◆ **Extracted information**:
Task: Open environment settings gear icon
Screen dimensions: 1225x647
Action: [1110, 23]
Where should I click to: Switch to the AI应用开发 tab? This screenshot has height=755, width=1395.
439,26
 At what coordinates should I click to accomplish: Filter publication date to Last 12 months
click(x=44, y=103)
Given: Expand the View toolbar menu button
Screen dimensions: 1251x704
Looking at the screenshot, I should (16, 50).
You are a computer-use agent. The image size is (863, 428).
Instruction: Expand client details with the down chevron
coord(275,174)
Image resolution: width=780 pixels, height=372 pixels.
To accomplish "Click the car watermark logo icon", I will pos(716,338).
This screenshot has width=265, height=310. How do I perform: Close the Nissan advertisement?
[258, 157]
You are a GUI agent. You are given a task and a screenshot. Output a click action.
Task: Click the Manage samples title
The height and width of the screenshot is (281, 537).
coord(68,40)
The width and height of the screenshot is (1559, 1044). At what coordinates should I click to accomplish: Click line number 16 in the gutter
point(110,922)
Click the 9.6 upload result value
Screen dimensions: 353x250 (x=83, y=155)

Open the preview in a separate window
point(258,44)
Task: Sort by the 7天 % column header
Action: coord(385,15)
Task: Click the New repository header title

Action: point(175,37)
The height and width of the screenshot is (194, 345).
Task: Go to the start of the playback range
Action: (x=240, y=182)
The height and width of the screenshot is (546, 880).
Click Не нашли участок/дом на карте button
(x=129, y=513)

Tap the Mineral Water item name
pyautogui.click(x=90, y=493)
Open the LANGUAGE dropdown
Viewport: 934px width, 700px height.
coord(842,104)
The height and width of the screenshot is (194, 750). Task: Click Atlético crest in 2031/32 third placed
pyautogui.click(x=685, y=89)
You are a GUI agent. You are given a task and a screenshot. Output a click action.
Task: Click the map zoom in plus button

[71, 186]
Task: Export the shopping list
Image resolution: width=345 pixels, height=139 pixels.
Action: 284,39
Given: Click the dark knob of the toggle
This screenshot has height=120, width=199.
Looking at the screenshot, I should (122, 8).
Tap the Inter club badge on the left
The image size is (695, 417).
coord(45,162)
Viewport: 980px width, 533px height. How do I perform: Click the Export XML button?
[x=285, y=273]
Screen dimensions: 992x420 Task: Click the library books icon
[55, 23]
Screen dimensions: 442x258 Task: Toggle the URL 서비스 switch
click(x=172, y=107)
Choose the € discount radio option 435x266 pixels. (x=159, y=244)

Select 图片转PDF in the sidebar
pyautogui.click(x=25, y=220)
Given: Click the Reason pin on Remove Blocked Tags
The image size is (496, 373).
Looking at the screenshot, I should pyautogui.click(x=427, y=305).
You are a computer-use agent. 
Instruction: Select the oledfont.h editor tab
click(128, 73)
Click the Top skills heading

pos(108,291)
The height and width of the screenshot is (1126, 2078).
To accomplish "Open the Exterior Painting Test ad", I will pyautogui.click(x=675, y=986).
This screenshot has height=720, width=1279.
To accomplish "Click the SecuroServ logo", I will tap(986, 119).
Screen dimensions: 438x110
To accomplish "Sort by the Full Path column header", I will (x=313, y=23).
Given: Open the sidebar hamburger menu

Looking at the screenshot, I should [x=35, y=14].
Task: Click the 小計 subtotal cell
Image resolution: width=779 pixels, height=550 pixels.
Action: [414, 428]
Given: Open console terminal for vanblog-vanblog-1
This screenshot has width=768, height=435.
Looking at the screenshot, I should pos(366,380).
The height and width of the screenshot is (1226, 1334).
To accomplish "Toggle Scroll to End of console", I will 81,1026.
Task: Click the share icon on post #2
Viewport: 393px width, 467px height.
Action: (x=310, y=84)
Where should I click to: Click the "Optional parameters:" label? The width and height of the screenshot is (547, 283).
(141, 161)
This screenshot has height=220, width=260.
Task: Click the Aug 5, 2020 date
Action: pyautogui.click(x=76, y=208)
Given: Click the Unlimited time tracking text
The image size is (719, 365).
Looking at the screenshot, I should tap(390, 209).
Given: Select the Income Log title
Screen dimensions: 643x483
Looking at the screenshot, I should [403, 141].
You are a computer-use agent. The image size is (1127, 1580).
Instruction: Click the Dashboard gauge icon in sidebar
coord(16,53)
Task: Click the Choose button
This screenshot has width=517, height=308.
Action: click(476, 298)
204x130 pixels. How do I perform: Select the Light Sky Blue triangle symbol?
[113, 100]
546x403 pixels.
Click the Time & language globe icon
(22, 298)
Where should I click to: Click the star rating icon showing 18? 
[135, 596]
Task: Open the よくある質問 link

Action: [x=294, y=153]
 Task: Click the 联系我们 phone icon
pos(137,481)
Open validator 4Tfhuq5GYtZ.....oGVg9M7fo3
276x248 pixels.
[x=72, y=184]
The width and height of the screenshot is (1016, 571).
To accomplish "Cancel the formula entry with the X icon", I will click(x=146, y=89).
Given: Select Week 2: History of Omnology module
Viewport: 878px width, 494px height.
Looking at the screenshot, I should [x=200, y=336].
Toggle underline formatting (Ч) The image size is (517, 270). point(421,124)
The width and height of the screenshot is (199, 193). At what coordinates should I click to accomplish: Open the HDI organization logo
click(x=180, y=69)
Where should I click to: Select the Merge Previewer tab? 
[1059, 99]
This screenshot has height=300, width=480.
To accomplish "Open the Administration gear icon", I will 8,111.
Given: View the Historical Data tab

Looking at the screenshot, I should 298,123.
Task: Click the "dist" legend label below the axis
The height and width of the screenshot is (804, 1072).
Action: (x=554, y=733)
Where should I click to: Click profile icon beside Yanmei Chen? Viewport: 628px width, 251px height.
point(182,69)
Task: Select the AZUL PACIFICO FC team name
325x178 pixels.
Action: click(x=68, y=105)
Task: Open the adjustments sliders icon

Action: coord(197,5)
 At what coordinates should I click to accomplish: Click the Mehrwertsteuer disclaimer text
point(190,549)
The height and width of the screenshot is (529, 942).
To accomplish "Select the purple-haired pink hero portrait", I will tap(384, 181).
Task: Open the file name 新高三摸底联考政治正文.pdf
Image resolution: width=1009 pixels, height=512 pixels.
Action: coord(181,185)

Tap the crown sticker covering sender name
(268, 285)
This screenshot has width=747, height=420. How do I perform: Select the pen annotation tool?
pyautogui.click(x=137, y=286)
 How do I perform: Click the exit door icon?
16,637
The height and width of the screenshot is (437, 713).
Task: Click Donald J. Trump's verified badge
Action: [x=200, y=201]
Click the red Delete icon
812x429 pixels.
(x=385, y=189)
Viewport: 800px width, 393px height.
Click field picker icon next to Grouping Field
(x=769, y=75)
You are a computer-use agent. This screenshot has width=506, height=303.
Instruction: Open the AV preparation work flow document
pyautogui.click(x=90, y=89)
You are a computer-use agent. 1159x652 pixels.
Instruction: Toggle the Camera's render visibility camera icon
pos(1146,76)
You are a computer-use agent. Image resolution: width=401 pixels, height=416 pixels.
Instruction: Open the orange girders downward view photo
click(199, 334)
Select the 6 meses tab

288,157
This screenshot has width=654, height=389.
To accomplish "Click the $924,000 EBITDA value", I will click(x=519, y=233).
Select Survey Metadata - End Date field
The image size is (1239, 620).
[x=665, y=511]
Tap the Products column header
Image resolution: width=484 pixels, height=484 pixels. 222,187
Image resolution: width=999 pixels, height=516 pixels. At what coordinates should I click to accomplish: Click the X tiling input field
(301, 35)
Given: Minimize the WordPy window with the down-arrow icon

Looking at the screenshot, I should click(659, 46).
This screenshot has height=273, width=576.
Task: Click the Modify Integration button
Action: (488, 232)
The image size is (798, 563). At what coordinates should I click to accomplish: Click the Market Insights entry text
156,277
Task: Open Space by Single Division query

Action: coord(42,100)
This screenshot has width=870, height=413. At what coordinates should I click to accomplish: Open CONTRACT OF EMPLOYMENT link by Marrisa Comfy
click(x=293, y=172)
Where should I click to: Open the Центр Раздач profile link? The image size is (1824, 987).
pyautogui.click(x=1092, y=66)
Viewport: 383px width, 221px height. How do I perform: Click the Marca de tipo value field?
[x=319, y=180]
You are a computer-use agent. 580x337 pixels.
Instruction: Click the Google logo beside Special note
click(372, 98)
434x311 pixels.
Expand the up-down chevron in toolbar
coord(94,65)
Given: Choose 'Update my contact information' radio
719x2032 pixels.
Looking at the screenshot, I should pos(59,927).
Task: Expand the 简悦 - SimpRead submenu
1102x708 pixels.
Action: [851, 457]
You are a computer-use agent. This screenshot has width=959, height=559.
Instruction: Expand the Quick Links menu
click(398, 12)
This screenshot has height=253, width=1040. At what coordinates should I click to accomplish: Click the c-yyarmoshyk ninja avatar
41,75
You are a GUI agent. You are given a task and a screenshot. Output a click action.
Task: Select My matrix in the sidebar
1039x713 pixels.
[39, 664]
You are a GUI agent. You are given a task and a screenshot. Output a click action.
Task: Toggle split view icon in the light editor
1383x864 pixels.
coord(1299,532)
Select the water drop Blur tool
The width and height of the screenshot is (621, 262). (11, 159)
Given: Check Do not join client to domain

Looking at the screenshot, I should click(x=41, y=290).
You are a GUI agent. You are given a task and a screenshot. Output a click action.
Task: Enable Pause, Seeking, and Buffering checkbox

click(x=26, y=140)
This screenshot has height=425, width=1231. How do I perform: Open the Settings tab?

◆ **What is needed**:
Start with the line above that contains "This screenshot has height=120, width=199." and stop after the line that contains "The height and width of the screenshot is (1126, 2078).". Output those lines exactly, and only those.

◆ **Written answer**:
This screenshot has height=120, width=199.
Looking at the screenshot, I should (122, 8).
Tap the Inter club badge on the left
The image size is (695, 417).
coord(45,162)
Viewport: 980px width, 533px height. How do I perform: Click the Export XML button?
[x=285, y=273]
Screen dimensions: 992x420 Task: Click the library books icon
[55, 23]
Screen dimensions: 442x258 Task: Toggle the URL 서비스 switch
click(x=172, y=107)
Choose the € discount radio option 435x266 pixels. (x=159, y=244)

Select 图片转PDF in the sidebar
pyautogui.click(x=25, y=220)
Given: Click the Reason pin on Remove Blocked Tags
The image size is (496, 373).
Looking at the screenshot, I should pyautogui.click(x=427, y=305).
You are a computer-use agent. 
Instruction: Select the oledfont.h editor tab
click(128, 73)
Click the Top skills heading

pos(108,291)
The height and width of the screenshot is (1126, 2078).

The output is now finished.